In eight marquee races where unions tried to make minimum wage an issue — Illinois, North Carolina, Kentucky, Nebraska, South Dakota, Colorado, Iowa and Wisconsin — candidates who were skeptical of minimum wage increases still won their races. The Washington Post was direct in its post-election analysis: The minimum wage “did nothing to save Democratic candidates in what were supposedly contested races.”
Last year’s minimum wage campaign was always about more than just raising the minimum wage. Democrats assumed that putting a wage hike on the ballot would not only bring out more left-leaning voters, it would also be the wedge issue that would help retain control of the Senate. This was the strategy that was sold to donors, who certainly expected more bang for their buck than just a handful of state-specific minimum wage increases below $10.10.
Unfortunately, even though politicians were willing to speak truth to populism on this issue and reject the phony free lunch arguments, business leaders were unwilling to invest in doing the same. The four minimum wage ballot measures in Alaska, Arkansas, Nebraska, and South Dakota faced near zero business opposition.
Local business leaders decided to sit on the sidelines, perhaps listening to misguided advice that opposition to the minimum wage is bad PR. Meanwhile, labor-backed proponents were left on the field alone to run up the score. Activist group Nebraskans for Better Wages spent $1.4 million on the ballot effort. Another group, Give Arkansas a Raise, spent over a million dollars in one month. The business opposition spent $0 in both states. Both measures passed easily.
Only in South Dakota — where there was some semblance of a coordinated and funded opposition — was the measure close. Here, a minimally funded “vote no” effort emerged. Opposition subsequently increased from 37 percent prior to the election to 45 percent on Election Day. We saw the same thing in 2013 in the blue state of New Jersey. In the space of two months, a small education campaign reduced public appetite for a wage hike from 77 percent to 60 percent.
If business investment in South Dakota had been greater, the “no” side might have won.
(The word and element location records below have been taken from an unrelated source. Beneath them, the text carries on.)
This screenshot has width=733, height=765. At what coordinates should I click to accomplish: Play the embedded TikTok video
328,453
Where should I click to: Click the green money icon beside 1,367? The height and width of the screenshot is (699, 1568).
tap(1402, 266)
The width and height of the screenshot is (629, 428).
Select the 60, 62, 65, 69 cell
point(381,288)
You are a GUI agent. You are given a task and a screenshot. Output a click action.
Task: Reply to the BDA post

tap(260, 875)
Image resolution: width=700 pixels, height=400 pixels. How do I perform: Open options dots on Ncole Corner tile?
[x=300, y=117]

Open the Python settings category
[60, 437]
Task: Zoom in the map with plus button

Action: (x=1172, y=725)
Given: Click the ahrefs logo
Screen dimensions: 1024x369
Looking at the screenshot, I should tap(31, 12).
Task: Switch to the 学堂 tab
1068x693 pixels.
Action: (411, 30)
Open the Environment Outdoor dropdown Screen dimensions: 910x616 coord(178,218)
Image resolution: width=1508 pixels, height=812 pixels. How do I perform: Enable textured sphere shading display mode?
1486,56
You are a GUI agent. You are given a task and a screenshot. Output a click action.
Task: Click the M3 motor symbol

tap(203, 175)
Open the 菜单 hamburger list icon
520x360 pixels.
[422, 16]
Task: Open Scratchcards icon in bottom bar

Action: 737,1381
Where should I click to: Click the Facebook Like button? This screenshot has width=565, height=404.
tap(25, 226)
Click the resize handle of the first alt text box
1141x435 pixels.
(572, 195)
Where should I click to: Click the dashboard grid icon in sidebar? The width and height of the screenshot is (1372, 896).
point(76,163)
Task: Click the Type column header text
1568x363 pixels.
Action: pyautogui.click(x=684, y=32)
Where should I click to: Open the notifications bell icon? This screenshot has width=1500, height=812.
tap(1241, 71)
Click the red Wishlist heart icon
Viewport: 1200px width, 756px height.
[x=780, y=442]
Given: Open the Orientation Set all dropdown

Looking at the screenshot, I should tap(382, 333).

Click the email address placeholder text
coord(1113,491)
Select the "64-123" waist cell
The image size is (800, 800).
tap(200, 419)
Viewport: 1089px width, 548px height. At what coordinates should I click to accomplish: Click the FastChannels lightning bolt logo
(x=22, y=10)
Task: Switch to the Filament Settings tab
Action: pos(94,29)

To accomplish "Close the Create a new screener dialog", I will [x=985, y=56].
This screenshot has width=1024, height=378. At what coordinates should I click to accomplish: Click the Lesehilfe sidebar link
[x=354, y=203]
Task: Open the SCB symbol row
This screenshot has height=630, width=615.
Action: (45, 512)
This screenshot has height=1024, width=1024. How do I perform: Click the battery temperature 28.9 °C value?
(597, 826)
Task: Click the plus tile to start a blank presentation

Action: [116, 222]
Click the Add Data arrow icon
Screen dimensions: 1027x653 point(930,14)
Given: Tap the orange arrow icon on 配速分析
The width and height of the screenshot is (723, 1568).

This is a teachable moment for the business community. If you don’t play, you can’t win.
While action at the federal level may be unlikely in the near term, labor activists will surely ramp up their guerilla state and local campaigns in an effort to duplicate this ballot measure success. And though the turf might be different, the bad arguments that will be used and potential destructive outcomes are the same.
The most interesting piece of the puzzle is that we know what factual arguments work, and when presented to the public they make the right decision. The challenge is to find enough leaders in our community to step up to speak out in favor of jobs for entry level employees instead of the union-funded, free lunch rhetoric that dominates one-sided campaigns.